Collected data entries
# # #

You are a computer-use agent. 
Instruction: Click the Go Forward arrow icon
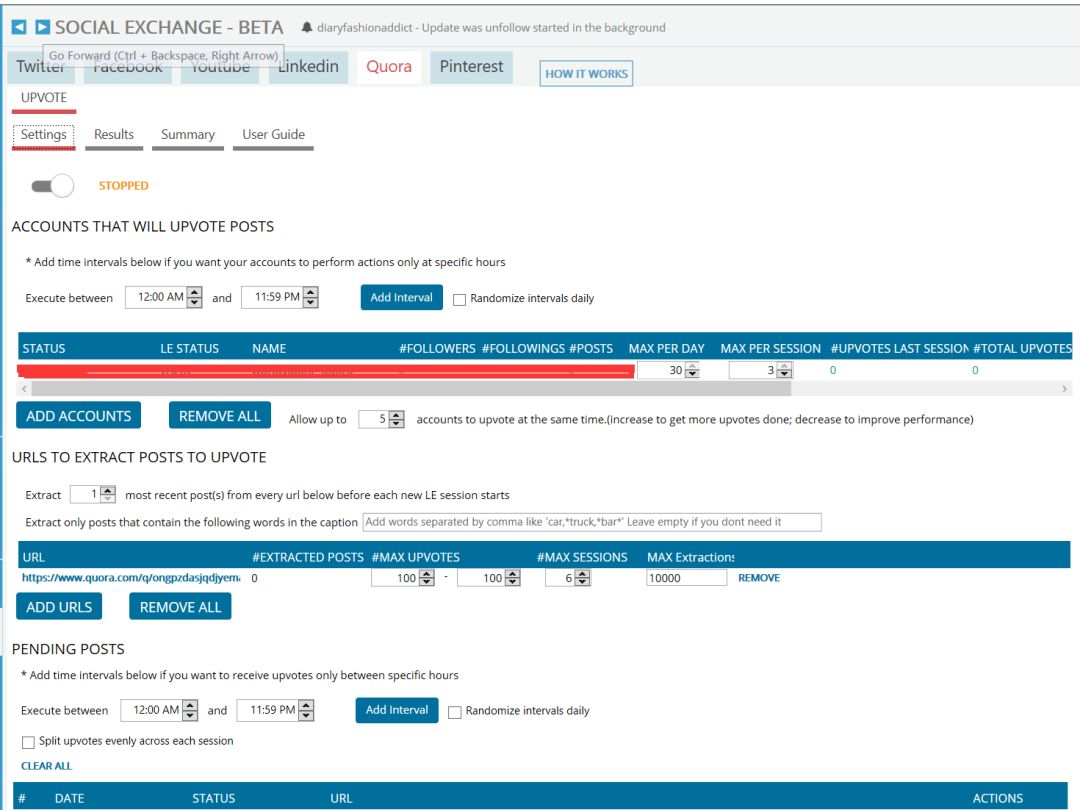(43, 27)
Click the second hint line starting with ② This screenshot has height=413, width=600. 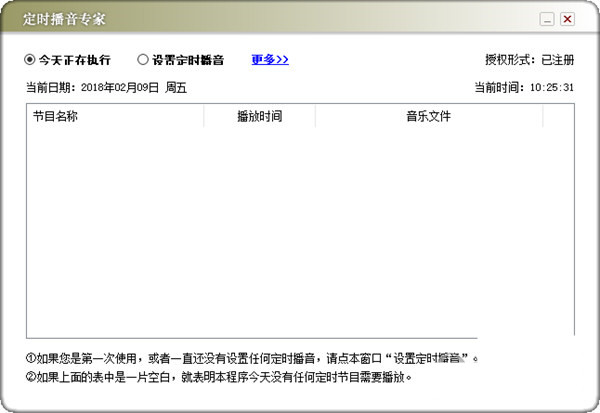(x=220, y=378)
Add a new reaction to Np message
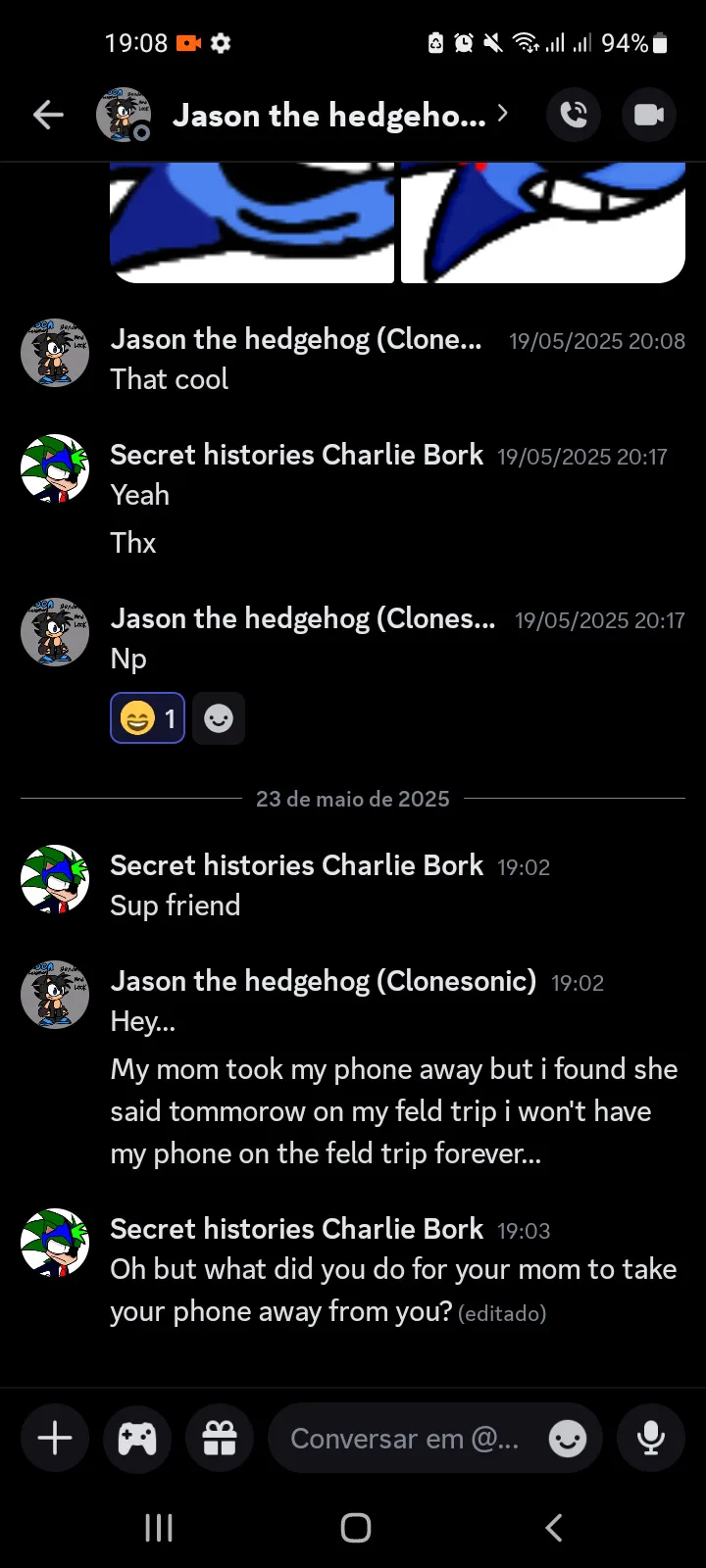 (219, 718)
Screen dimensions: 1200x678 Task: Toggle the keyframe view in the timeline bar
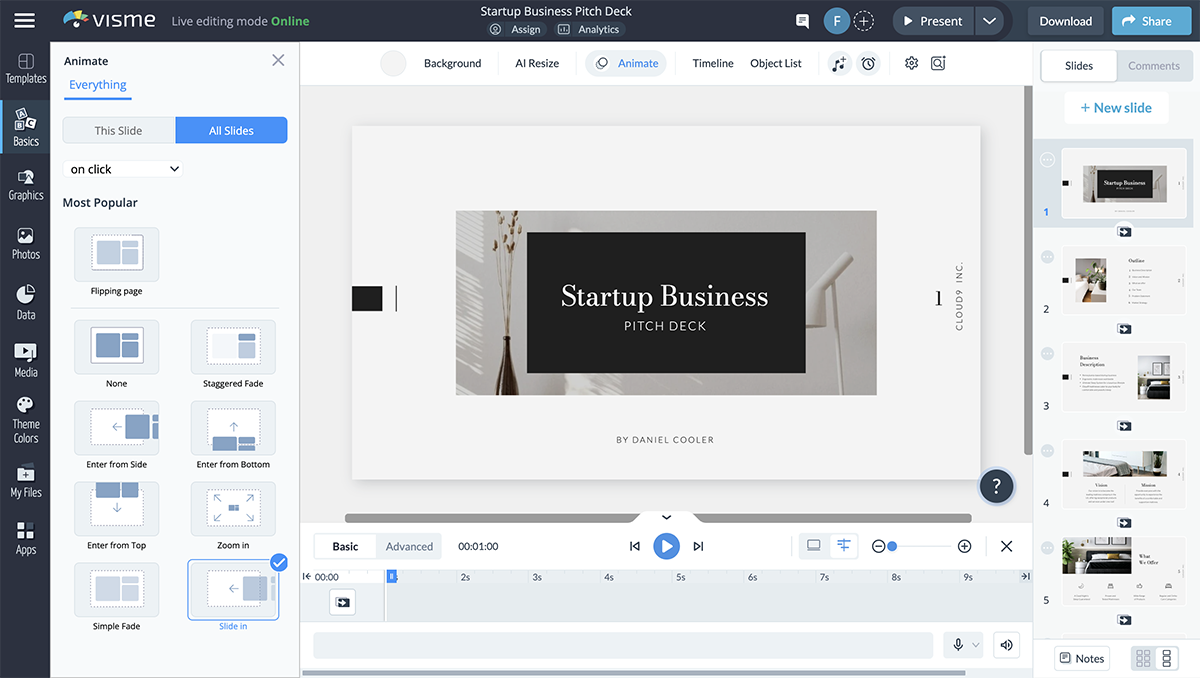click(845, 546)
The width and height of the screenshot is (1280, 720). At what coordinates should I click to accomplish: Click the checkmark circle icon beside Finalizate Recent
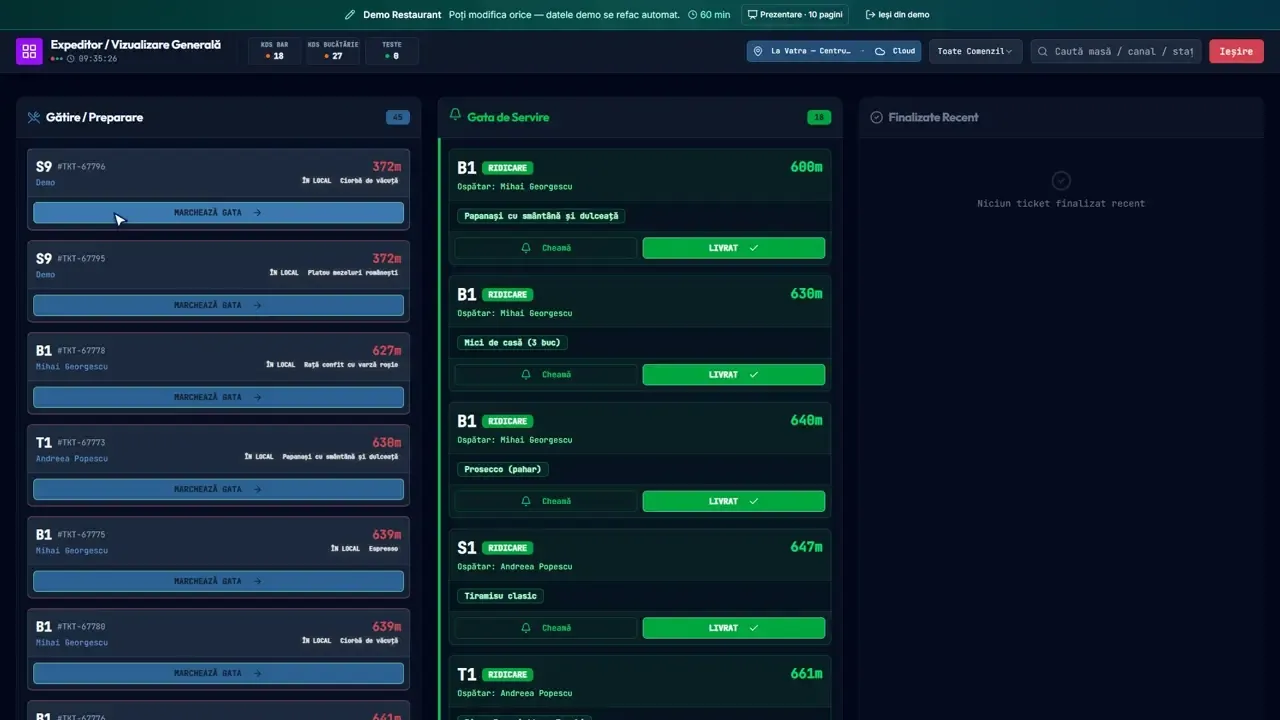pos(877,117)
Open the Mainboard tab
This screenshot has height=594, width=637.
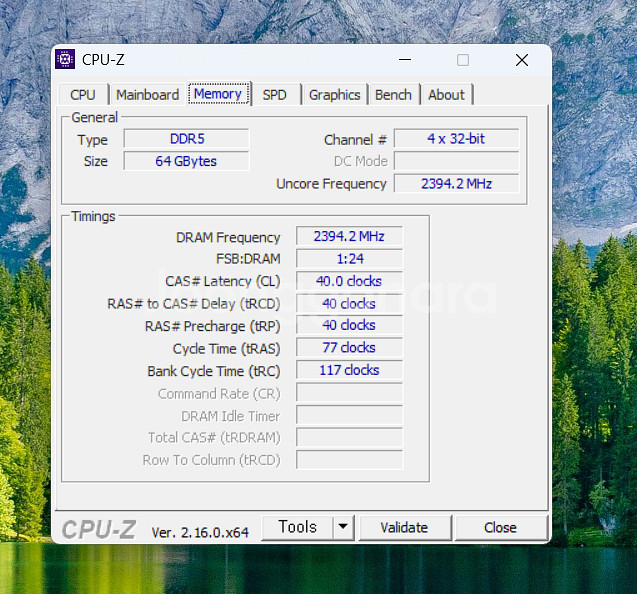[x=147, y=95]
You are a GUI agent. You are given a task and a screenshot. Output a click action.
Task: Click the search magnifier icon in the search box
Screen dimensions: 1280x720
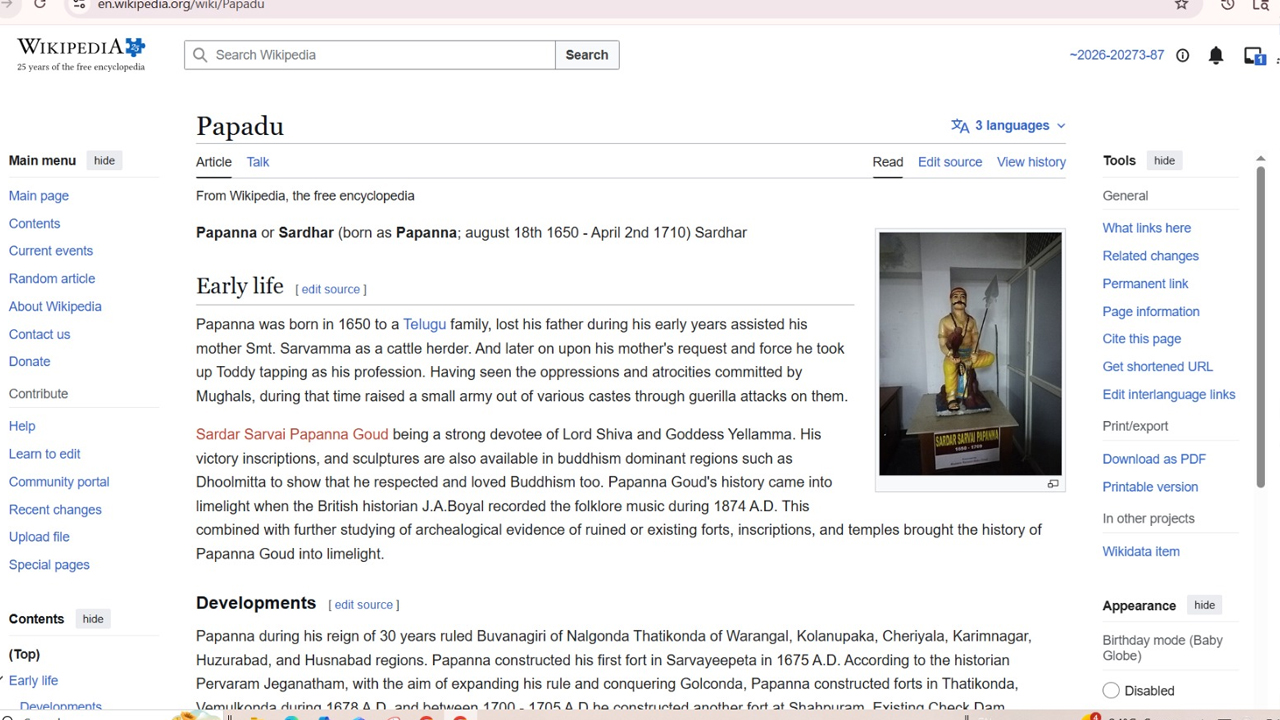pyautogui.click(x=200, y=55)
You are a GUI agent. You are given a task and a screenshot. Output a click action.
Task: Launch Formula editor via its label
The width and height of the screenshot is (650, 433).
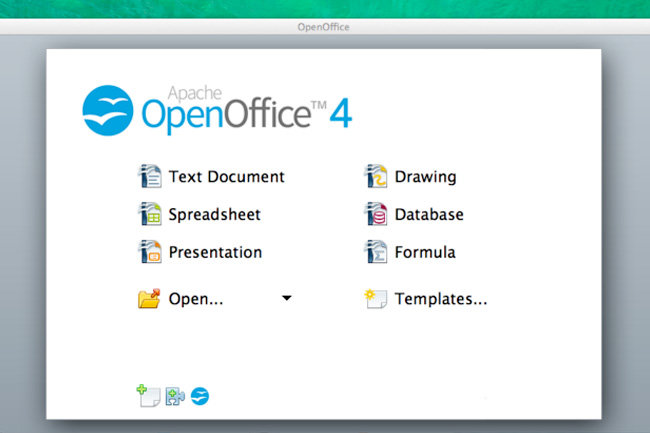point(425,252)
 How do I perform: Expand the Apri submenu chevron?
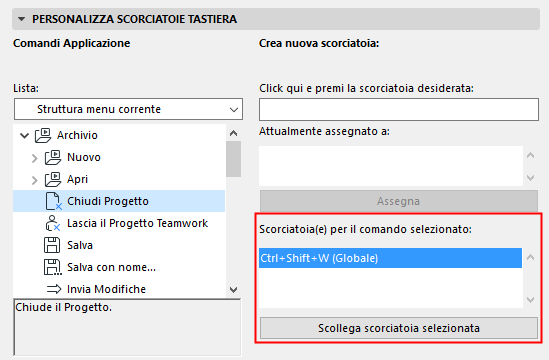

# # #

Work to complete -
This task calls for the lines from the line holding "This screenshot has height=594, width=637." through the last line above, restated word for word with both ends included and the pictures dropped.

Answer below -
This screenshot has height=594, width=637.
[x=147, y=95]
You are a GUI agent. You are given a task and a screenshot. Output a click action.
Task: Click the search magnifier icon in the search box
Screen dimensions: 1280x720
pyautogui.click(x=200, y=55)
You are a GUI agent. You are given a task and a screenshot. Output a click action.
Task: Launch Formula editor via its label
The width and height of the screenshot is (650, 433).
point(425,252)
 How do I perform: Expand the Apri submenu chevron?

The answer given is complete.